»»

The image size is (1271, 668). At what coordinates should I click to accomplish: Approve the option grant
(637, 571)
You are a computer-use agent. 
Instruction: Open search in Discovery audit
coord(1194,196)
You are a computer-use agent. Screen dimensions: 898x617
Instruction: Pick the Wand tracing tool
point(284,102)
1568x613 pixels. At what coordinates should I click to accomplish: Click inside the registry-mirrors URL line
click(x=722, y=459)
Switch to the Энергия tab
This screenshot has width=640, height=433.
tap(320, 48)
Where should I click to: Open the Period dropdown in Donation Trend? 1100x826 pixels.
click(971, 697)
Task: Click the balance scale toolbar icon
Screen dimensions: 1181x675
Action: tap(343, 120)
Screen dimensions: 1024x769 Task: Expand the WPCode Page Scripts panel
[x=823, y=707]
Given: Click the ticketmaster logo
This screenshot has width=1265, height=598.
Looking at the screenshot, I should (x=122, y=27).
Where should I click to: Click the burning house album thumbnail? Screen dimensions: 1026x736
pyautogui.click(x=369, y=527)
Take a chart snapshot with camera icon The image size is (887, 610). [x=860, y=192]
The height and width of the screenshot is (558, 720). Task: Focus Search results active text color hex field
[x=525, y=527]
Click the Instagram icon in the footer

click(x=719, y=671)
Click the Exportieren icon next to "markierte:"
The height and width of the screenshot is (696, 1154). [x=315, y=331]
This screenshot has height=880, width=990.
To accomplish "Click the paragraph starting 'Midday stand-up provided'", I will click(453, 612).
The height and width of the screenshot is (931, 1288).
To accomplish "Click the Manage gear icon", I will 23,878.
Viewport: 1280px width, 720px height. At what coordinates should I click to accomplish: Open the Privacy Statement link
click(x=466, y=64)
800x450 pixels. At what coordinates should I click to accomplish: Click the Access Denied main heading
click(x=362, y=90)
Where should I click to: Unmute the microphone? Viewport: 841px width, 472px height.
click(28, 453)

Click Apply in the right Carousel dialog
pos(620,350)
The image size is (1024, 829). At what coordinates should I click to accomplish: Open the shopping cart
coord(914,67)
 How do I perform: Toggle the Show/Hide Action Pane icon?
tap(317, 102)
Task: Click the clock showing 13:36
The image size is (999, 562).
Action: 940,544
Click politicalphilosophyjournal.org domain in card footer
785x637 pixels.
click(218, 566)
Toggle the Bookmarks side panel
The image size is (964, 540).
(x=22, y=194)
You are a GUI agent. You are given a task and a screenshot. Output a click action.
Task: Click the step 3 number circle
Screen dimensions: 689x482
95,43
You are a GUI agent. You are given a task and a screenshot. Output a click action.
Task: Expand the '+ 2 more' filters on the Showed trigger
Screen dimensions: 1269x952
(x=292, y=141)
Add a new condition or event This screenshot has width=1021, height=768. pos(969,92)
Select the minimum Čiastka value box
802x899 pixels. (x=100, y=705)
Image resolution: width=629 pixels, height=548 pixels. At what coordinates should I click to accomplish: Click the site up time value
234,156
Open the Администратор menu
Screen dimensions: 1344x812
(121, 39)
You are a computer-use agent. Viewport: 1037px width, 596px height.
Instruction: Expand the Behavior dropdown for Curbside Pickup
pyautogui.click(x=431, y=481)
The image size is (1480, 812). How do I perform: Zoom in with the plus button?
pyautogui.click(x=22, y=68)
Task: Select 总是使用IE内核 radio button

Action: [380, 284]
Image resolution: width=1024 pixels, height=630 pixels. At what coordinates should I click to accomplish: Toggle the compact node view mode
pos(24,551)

««

#### [What to produce]
Would you please copy every line from the listing above that contains the word "agent"?

#### [Result]
You are a computer-use agent. 
You are a computer-use agent. Screen dimensions: 898x617
You are a GUI agent. You are given a task and a screenshot. Output a click action.
You are a GUI agent. You are given a task and a screenshot. Output a click action.
You are a computer-use agent. Viewport: 1037px width, 596px height.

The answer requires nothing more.